§ Passage to read
—————
West Virginia touted that Final Four’s MOP, Jerry West. Zeke from Cabin Creek scored 28 points against a Cal team coached by Pete Newell, a man who preferred to teach big men as an instructor, instead of enduring the all-consuming stress of live in-game coaching. Newell got the better of John Wooden when he reigned in Berkeley and the Wizard of Westwood had not yet earned his nickname at UCLA; had Newell been able and willing to stomach the pressures of the coaching profession, the history of college basketball — in the West and throughout the nation — might have been dramatically different.
At any rate, Newell did not step away from the bench before his best California crew fended off West’s best effort in 1959. The 71-70 win belongs in the pantheon of great national championship tussles.
6 – 1989
The 1980s represented one long, continuous gift to the sport of college basketball and its community of fans. No decade produced more unforgettable championship games or more indelible Final Four moments that will stand the test of time.
The 1988 title game (Kansas-Oklahoma) and the 1986 clash (Louisville-Duke) were terrific games… and they didn’t even make the cut. The 1983 title fight (North Carolina State-Houston) represents one of the most historic and written-about games in the sport’s history, but the way in which it was decided — one team fouling the other on a repeated basis, getting the stream of missed front ends it sought — makes Wolfpack-Cougars something less than an all-timer in terms of pure quality.
Michigan-Seton Hall overflowed with electricity and excellence, primarily from Michigan’s Glen Rice and Seton Hall’s John Morton. The two sharpshooters engaged in a memorable duel on a night when two schools that had been removed from the college basketball spotlight for much of the 1980s were able to close the decade with a flourish. Neither team was a top-two seed in that NCAA tournament. Arizona, Illinois, Georgetown, and other heavyweights didn’t reach “Monday Night,” as the title game is sometimes referred to in shorthand. This might have been a middleweight or welterweight contest, but it soared in Seattle.
The main reason this game isn’t higher on the list is that it was decided by a phantom foul call on Seton Hall’s Gerald Greene with three seconds left in overtime, enabling Michigan’s Rumeal Robinson to hit two foul shots and win the game for interim head coach Steve Fisher.
5 – 2005
“The 2005 NCAA Tournament began in March; it ended in April; and it belonged to (Sean) May.”
Jim Nantz’s best line in a 24-year career as the TV voice of the Final Four came at the end of North Carolina’s riveting win over Illinois in St. Louis. Sean May, Raymond Felton, Marvin Williams, and the rest of the Tar Heels proved to be slightly stronger than Luther Head, Deron Williams, and the Fighting Illini in a mighty collision of titans that was everything hoopheads hoped it would become.
4 – 1987
The Syracuse Orangemen (now the Orange) carried the run of play for most of this game, dominating above the rim with Derrick Coleman and Rony Seikaly in a manner Kentucky hopes to replicate one more time against Connecticut. Yet, Indiana stayed in the hunt because of the long-range marksmanship of Steve Alford, the player who benefited more than anyone else in the 1986-’87 season from the introduction of the three-point shot.
It’s true that Syracuse — a bit like Houston in 1983 — lost this game at the foul line, which takes away from the quality of a great game, but Keith Smart had to hit his onion-rich 16-foot baseline jumper with four seconds left to put Indiana over the top. This is a game that’s still talked about 27 years later, and while Smart’s shot is the central point of focus, Syracuse-Indiana is rightly remembered as a battle of two highly-skilled teams that showcased the full array of their basketball gifts.
—————
§ Supplied information
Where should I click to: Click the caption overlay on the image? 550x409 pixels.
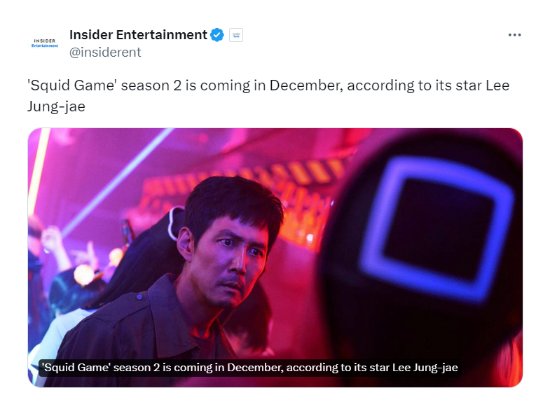tap(249, 368)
—————
§ Directives
(A) In the piece on great NCAA championship games, condense the paragraph beginning "Michigan-Seton Hall overflowed with electricity" into a short bulleted list that keeps its main facts.
(B) According to the piece on great NCAA championship games, who hit the 16-foot baseline jumper with four seconds left that put Indiana over the top in 1987?
(C) Carry on the piece ranking great NCAA championship games from the point where it stops.

§ Results of the exercise
(A)
- Michigan-Seton Hall was full of electricity and excellence, mostly from Michigan's Glen Rice and Seton Hall's John Morton.
- The two sharpshooters dueled memorably as two schools that had been out of the spotlight for much of the 1980s closed the decade with a flourish.
- Neither team was a top-two seed, and heavyweights such as Arizona, Illinois, and Georgetown didn't reach "Monday Night."
- It was a middleweight or welterweight contest, but it soared in Seattle.

(B) Keith Smart.

(C)
Sherman Douglas, Dean Garrett, Greg Monroe, Rick Calloway — college basketball fans remember these names, and how much texture they lent to a genuine classic in New Orleans, one of the most charmed host cities in Final Four history.
3 – 1982
Patrick Ewing. James Worthy. Sleepy Floyd. Sam Perkins…
… and a freshman named Michael Jordan.
Few national title games in the 76-year history of the NCAA tournament have provided similarly rich collections of distinguished NBA players. Georgetown-North Carolina might have been a “New Money-Versus-Old Money” matchup in much the same way that Connecticut-Kentucky will be tonight, but the benefit of hindsight shows that there was nothing about Georgetown which was consistent with the notion of an “upstart” team. The Hoyas engaged the Heels in 40 minutes of mortal combat, and after 39 minutes and 50 seconds of magic, one moment of frailty — Fred Brown’s wrong-way pass to Worthy — made the difference.
This game dripped with historical resonance — partly for Ewing’s series of intentional goaltends early in the first half, and partly for John Thompson’s hug of Brown at game’s end, a scene that would set the stage for a happier embrace two years later, when Georgetown won the 1984 national title. Most of all, North Carolina’s 63-62 victory finally gave Dean Smith a national championship after decades of finishing second or third at the Final Four. This game mattered to many people for reasons removed from the quality of play…
… but the quality of play on this night in New Orleans was sublime. Georgetown-UNC 1982 is rightly remembered as one of the high points in college basketball history. That it happened to be a national championship game only adds to its luster, nearly a third of a century later.
2 – 1985
78.6.
College basketball diehards, if asked about the significance of that number, will know exactly what it means.
That’s Villanova’s shooting percentage against Georgetown in Rupp Arena on an unforgettable April evening. Whenever “the perfect upset” is talked about in any sport or context, Villanova’s performance against Georgetown will always — always — sit at the head of the table.
1 – 1963
The cover photo above shows the Loyola of Chicago Ramblers being welcomed home to the Windy City after defeating Cincinnati in overtime, 60-58, to win the 1963 national title. The welcome was richly deserved not just for the achievement itself, but because of the quality of the game and the opponent.
This detail might get lost for those unaware of college basketball history, but Cincinnati — just one year before UCLA’s great run began in 1964 — had a chance to win a third straight national crown when it took the court against Loyola. The Bearcats were also making their fifth straight Final Four appearance, marking them as a dynastic (or at least semi-dynastic) program.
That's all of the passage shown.